Regeneration and development are often focused on what’s ‘unique’ and ‘special’ about a location. What does it have which others don’t have? This is a good question, but it needs a context. There are many ways to define ‘special’ – and even more to define ‘unique’. Not all of these special qualities translate well beyond local boundaries. Maybe it’s when locations work with outsiders to find commonalities and difference that they can make this ‘USP’ regenerational focus most effective? But how can this be done? And by whom?
Marketing and renewal have in recent times become closely connected in terms of what happens to areas which require ‘regeneration‘. Along with the basics of reasonable housing and facilities, there is often a clear focus on what sort of ‘unique selling point’ (USP) a location can offer, as plans are made to develop and energise a rather stagnant local economy / community.
As an initial strategy this is sensible.
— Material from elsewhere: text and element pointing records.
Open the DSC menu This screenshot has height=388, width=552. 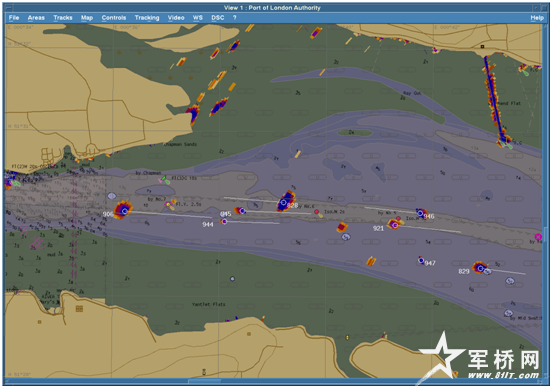218,18
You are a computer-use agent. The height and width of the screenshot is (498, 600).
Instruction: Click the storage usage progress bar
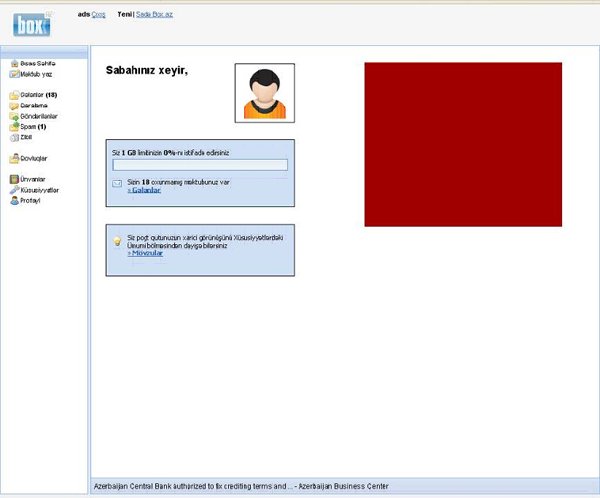tap(200, 165)
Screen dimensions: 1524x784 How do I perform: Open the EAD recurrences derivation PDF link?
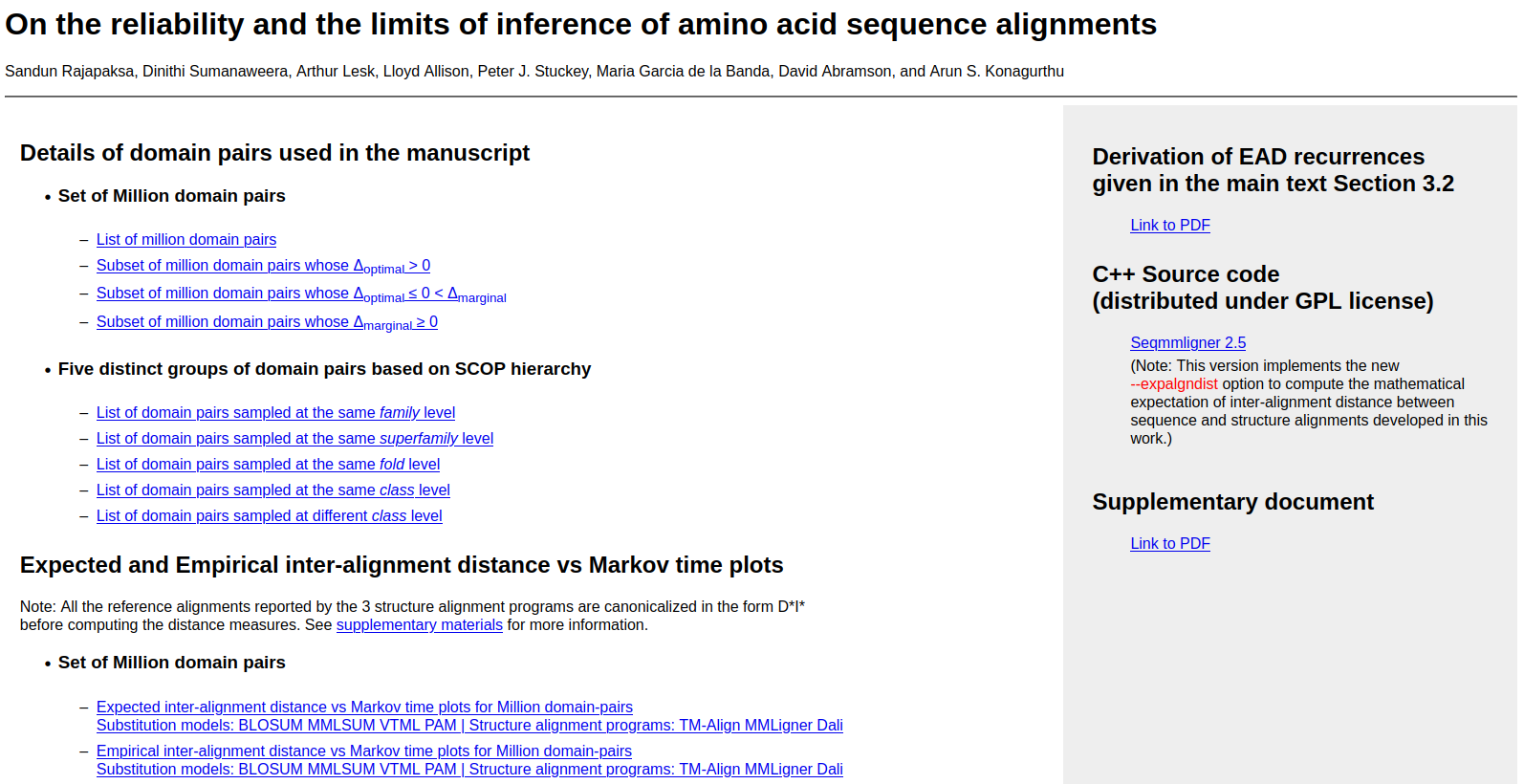coord(1169,225)
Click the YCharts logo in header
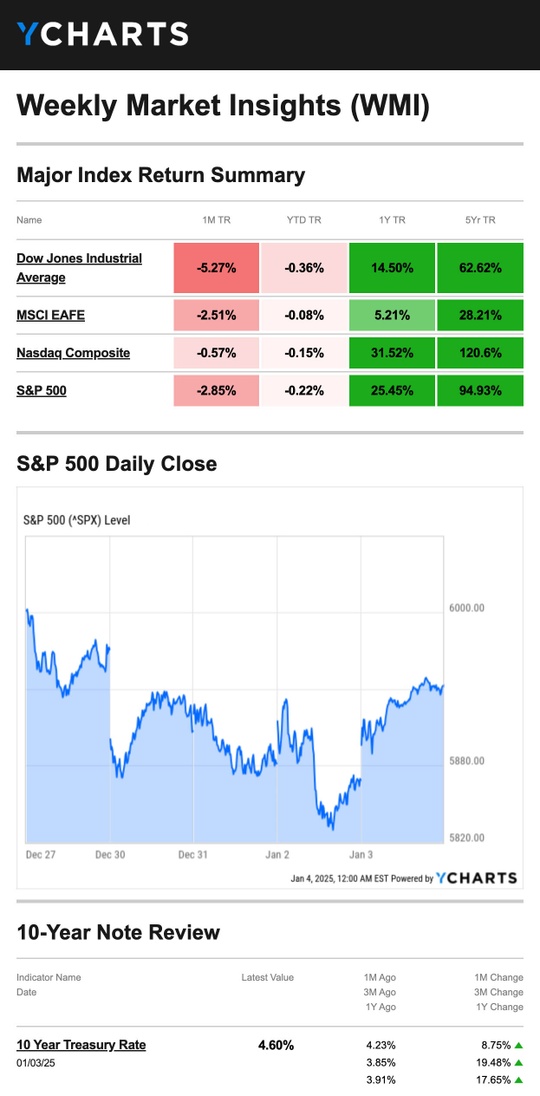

Asking people to reflect on the defining features of their locality is a good way to support emerging ideas about how to improve things. Direct stakeholders’ views are always crucial to the exercise.
It is not always reasonable to expect those who live in a place to be aware of what is unique about their location, and what may not be. How can we be sure?
But encouraging the view that a place is better / more interesting than anywhere else can be a political or cynical ploy, not a genuine attempt to move forward. How much easier to leave people in their comfort zone, than to challenge local assumptions which perhaps make a difficult situation more immediately palatable for those who have to cope with it every day…
One aspect of regeneration in practice is a responsibility by those who take the lead, to ensure that the wider picture is at least available to direct stakeholders. No-one can insist that everyone has a wider view, but it seems reasonable to require at minimum that this is easily available. (Not all regeneration powers-that-be would agree about this requirement, of course; and many of them are not equipped for various reasons to do it.)
Finding common ground
Suggestions that things could be better if we emulated others elsewhere – or indeed the proposal that, instead of insisting we’re unique, we acknowledge commonality with others who also do things well / have a given local attribute – need not be negative.
Offered positively, information about other places and ways of doing things becomes a strength. Why not share a problem or a benefit? Increasingly, disparate geographical areas are coming together in this way. The North of England Mills and Canals conferences have been going for some years; BURA has recently identified both the Seaside and Universities as shared challenges and opportunities for the towns and cities concerned; rural areas have long-time histories of sharing good practice in agricultural produce shows and much else.
Taking it to the people
These good ideas now need to become more visible. For regeneration to be effective ordinary people, the immediate stakeholders in the process – not just the experts – must understand what’s happening and why. And part of that much-needed understanding is sharing commonality (specialness) as well as defining uniqueness.
Is there a role here for new ways to reach regenerating communities on the world-wide web? And, if so, who’s going to make it happen?